*Stated goal A:* Summarize the Neuron backend commit below in two sentences.
*Stated goal B:* Carry on the Neuron backend commit below from the point where it stops.

*Text shown:*
= = = =

[attention backends] Add Neuron backend for context parallel

aws-zhenguo · aws-zhenguo · commit 38b4dd5e2759 · 2026-04-14T19:25:12.000Z
diff --git a/src/diffusers/models/attention_dispatch.py b/src/diffusers/models/attention_dispatch.py
@@ -246,6 +246,7 @@ class AttentionBackendName(str, Enum):
     _NATIVE_FLASH = "_native_flash"
     _NATIVE_MATH = "_native_math"
     _NATIVE_NPU = "_native_npu"
+    _NATIVE_NEURON = "_native_neuron"
     _NATIVE_XLA = "_native_xla"
 
     # `sageattention`
@@ -576,6 +577,9 @@ def _check_attention_backend_requirements(backend: AttentionBackendName) -> None
                 f"NPU Attention backend '{backend.value}' is not usable because of missing package or the version is too old. Please install `torch_npu`."
             )
 
+    elif backend == AttentionBackendName._NATIVE_NEURON:
+        pass  # No extra dependency check needed; torch_neuronx overrides the ATen op at import time.

= = = =

*Dataset content:*

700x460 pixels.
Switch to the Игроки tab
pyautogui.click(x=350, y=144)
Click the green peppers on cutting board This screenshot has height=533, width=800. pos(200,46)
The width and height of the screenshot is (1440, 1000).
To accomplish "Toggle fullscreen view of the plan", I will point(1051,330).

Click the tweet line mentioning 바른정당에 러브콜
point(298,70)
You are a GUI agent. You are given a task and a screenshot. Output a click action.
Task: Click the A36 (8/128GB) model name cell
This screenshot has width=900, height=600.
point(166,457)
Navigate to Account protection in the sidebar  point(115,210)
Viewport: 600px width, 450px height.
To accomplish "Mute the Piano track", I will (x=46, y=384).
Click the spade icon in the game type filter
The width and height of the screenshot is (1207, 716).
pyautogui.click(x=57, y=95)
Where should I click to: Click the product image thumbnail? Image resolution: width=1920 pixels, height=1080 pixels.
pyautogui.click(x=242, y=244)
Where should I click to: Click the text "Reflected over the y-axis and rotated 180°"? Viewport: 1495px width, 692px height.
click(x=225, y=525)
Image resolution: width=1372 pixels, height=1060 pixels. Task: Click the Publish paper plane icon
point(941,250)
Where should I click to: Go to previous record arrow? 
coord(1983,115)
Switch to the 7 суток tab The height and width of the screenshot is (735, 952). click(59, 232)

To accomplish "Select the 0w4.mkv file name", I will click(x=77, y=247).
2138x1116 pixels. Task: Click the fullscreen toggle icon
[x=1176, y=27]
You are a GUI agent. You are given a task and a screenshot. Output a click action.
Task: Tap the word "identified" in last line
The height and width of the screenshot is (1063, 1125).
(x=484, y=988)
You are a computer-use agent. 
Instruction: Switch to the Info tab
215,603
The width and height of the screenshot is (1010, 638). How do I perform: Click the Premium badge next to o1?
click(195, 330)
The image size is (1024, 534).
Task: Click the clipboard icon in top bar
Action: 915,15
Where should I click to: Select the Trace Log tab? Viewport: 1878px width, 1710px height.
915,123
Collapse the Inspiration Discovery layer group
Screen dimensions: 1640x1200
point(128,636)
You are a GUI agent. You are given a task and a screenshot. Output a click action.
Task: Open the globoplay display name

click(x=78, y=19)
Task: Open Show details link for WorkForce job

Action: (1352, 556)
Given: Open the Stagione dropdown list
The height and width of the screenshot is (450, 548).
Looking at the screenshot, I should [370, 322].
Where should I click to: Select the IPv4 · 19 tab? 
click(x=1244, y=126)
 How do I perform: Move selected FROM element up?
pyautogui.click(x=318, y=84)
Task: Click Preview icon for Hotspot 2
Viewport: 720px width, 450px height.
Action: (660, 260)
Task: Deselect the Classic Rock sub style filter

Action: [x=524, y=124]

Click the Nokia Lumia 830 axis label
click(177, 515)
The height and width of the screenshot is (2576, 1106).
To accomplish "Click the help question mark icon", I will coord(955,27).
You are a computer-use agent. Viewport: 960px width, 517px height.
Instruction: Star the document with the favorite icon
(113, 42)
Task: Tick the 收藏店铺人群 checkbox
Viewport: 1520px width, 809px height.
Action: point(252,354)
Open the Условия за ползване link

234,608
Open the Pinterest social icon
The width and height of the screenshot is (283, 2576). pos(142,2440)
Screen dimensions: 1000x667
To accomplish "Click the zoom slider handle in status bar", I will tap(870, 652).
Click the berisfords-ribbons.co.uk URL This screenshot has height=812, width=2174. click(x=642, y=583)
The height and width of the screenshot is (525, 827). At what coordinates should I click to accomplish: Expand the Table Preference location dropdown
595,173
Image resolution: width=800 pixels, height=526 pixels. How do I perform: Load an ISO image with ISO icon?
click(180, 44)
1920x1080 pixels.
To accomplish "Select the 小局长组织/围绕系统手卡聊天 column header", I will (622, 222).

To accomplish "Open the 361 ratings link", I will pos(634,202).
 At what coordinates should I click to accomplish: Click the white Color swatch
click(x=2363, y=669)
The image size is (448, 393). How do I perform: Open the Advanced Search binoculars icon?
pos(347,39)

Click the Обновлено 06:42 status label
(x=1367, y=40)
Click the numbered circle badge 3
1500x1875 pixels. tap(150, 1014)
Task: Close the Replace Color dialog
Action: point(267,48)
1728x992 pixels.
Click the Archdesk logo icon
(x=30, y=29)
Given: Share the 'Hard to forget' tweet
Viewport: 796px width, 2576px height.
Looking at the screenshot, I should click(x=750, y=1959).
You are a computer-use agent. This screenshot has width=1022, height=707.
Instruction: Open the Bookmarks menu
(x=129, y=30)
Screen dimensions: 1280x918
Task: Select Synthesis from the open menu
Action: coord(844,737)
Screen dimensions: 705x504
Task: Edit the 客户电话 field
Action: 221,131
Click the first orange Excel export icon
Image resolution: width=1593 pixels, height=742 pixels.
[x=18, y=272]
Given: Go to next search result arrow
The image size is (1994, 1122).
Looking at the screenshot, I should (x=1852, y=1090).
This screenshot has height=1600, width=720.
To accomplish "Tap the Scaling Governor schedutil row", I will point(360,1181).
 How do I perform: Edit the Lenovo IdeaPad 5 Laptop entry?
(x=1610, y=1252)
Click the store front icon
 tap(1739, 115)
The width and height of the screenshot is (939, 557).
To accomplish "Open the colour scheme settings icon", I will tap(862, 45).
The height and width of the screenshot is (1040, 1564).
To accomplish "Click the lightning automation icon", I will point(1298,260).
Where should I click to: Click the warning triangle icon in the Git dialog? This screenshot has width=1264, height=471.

= = = =

*Expected answer A:* The commit adds a Neuron backend for context parallel by putting a `_NATIVE_NEURON` member, with the value "_native_neuron", into the `AttentionBackendName` enum in attention_dispatch.py. It also gives `_check_attention_backend_requirements` a branch for this backend that performs no extra dependency check, because torch_neuronx overrides the ATen op at import time.

*Expected answer B:*
+
     elif backend == AttentionBackendName._NATIVE_XLA:
         if not _CAN_USE_XLA_ATTN:
             raise RuntimeError(
@@ -3218,6 +3222,126 @@ def _native_npu_attention(
     return out
 
 
+def _neuron_attention_forward_op(
+    ctx: torch.autograd.function.FunctionCtx,
+    query: torch.Tensor,
+    key: torch.Tensor,
+    value: torch.Tensor,
+    attn_mask=None,
+    dropout_p: float = 0.0,
+    is_causal: bool = False,
+    scale=None,
+    enable_gqa: bool = False,
+    return_lse: bool = False,
+    _save_ctx: bool = True,
+    _parallel_config=None,
+):
+    """Forward op for Neuron ring attention using _scaled_dot_product_fused_attention_overrideable.
+
+    Saves query, key, value, out, lse, philox_seed, philox_offset for backward.
+    Follows the same pattern as _cudnn_attention_forward_op.
+    """
+    import math
+
+    q, k, v = (x.permute(0, 2, 1, 3) for x in (query, key, value))
+    if scale is None:
+        scale = 1.0 / math.sqrt(q.shape[-1])
+
+    result = torch.ops.aten._scaled_dot_product_fused_attention_overrideable(
+        q, k, v,
+        attn_bias=attn_mask,
+        dropout_p=dropout_p,
+        is_causal=is_causal,
+        return_debug_mask=False,
+        scale=scale,
+    )
+    out_bhsd, lse, cum_seq_q, cum_seq_k, max_q, max_k, philox_seed, philox_offset, _ = result
+
+    if _save_ctx:
+        ctx.save_for_backward(q, k, v, out_bhsd, lse, philox_seed, philox_offset)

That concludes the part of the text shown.